Il luogo più romantico di Roma

Mia cara Berenice,

non deve affatto stupirti che tua madre non abbia accettato il mio invito a visitare la tomba di Andreotti al Cimitero del Verano. Temeva che, al cospetto di quella lapide augusta, io chiedessi la tua altrettanto marmorea mano, così come fece il Senatore con la moglie Livia.

Quale ragazza, del resto, potrebbe resistere a una proposta di matrimonio in un luogo così romantico, dove le edere avvinghiate alla nuda pietra stringono, in un abbraccio fatale e inestricabile, Eros e Thanatos?

Oh, le enormi tombe di famiglia, imponenti come geometrici mausolei, le sbiadite foto color seppia, gli stemmi gentilizi, i titoli onorifici e i gradi militari, i fiori appassiti dall’odore pungente e doloroso, le tombe comuni degli Ordini religiosi, in cui si disegna una lunga genealogia di preti, frati e monache.

No, in quel crepuscolo, non esiste il rischio di un rifiuto. Semmai, il pericolo è che la fanciulla, colta da troppo profonda e viscerale passione, gli occhi fattisi due tizzoni ardenti e i canini improvvisamente affilati, la giacchetta alla moda riadattata a sudario, si avventi sul pretendente in un mortifero abbraccio, come la Lucy Westenra o le Spose di Dracula di Bram Stoker.
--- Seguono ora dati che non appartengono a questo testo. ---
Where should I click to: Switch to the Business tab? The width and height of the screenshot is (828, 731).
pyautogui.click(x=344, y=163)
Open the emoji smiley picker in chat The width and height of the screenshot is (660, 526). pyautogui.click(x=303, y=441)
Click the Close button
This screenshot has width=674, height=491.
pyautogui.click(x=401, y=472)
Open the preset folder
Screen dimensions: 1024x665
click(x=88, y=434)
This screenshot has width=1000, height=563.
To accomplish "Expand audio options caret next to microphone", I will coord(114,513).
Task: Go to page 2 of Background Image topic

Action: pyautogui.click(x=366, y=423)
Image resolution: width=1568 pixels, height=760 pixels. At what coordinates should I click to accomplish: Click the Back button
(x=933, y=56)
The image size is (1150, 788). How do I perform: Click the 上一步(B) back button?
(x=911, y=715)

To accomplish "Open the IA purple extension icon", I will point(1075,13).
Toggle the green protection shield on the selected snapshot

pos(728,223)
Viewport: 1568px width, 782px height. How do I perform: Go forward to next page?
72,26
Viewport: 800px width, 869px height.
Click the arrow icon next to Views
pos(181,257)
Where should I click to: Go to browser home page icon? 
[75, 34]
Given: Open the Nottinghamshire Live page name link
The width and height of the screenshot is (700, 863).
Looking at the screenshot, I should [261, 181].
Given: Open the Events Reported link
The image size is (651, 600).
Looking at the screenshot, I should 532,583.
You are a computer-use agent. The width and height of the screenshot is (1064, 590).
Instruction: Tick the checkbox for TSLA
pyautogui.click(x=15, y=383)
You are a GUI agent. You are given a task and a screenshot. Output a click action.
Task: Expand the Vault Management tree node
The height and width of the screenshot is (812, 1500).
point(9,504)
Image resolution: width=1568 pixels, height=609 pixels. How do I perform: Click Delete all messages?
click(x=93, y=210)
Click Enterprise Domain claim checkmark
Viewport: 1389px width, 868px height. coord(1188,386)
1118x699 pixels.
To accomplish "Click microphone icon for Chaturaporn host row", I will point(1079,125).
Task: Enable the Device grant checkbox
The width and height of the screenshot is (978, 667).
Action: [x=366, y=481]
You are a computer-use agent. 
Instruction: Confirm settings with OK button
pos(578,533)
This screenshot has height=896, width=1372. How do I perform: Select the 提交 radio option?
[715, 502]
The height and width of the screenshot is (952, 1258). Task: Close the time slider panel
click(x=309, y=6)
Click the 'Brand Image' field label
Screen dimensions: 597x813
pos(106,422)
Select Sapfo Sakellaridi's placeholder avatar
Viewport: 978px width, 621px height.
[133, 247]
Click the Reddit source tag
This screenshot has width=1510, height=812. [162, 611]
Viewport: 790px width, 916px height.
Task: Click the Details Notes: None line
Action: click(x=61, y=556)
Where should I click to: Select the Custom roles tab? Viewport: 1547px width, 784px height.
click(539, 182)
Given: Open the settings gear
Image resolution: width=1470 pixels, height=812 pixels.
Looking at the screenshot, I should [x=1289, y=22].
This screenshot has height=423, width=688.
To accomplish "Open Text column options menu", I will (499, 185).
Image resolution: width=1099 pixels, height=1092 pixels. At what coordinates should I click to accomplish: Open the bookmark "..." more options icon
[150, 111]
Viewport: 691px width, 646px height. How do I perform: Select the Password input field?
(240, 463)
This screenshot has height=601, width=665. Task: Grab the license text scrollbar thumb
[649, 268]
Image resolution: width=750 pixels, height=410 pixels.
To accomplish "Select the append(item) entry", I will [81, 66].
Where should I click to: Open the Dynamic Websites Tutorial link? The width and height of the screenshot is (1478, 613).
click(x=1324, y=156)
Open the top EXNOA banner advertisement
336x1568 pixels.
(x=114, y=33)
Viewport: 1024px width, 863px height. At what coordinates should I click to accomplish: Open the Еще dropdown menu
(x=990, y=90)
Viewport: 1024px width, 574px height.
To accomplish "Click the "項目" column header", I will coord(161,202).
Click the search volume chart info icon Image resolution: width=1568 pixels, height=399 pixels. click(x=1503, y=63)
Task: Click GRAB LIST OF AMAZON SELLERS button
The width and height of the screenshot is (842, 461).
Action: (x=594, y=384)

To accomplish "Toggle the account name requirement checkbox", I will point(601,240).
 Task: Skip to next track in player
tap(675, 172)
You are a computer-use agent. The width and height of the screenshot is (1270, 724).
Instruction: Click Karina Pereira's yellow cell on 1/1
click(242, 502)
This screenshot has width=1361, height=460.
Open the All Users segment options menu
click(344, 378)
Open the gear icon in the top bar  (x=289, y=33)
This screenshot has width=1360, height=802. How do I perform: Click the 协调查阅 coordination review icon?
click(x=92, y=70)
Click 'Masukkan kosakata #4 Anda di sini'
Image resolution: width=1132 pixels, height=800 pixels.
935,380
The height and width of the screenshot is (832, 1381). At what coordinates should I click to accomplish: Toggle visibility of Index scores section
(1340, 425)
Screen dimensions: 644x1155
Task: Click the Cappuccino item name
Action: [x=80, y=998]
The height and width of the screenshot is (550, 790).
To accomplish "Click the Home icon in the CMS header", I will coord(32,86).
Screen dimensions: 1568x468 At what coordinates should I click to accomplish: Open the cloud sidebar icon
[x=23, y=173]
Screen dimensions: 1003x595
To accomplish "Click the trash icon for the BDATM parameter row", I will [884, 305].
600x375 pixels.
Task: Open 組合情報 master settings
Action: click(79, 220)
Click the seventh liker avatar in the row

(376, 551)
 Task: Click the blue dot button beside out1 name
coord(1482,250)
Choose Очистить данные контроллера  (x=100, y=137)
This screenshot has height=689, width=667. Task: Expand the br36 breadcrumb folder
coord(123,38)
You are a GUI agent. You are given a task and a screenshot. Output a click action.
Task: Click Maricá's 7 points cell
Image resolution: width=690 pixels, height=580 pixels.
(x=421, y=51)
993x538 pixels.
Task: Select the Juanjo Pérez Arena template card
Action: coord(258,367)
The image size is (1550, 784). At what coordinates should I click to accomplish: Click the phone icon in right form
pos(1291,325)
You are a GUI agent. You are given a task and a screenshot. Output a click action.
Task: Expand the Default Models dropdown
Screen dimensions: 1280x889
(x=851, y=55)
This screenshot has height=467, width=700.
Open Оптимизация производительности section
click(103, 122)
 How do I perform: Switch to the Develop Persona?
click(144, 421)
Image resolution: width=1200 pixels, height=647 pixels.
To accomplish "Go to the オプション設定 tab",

Eppure, anche qui, quale rischio? Quale morte migliore di quella del languore di un bacio sul collo, per poi scivolare dolcemente, esangue e dimentico, nella tomba di un giovane patriota risorgimentale, con l’odore di cordite e di polvere degli Chassepot nelle nari?

L’alba del giorno dopo, il Commissario e un ispettore si affacciano sul rettangolo di terra fresca.

“Come mai la tomba era stata aperta?”

“Ci hanno detto di traslare le salme di tutti i garibaldini sull’Ossario sul Gianicolo, dotto'”.

L’ispettore porge, insaccato in una busta di plastica trasparente, un libretto universitario impastato di fango.

“Studiava Storia alla Sapienza, dottore. Magari sapeva di questa traslazione, e pensava di trovare nella tomba chissà cosa… qualche reperto, magari… magari è entrato di notte senza una pila, facendosi luce solo con il cellulare, e…”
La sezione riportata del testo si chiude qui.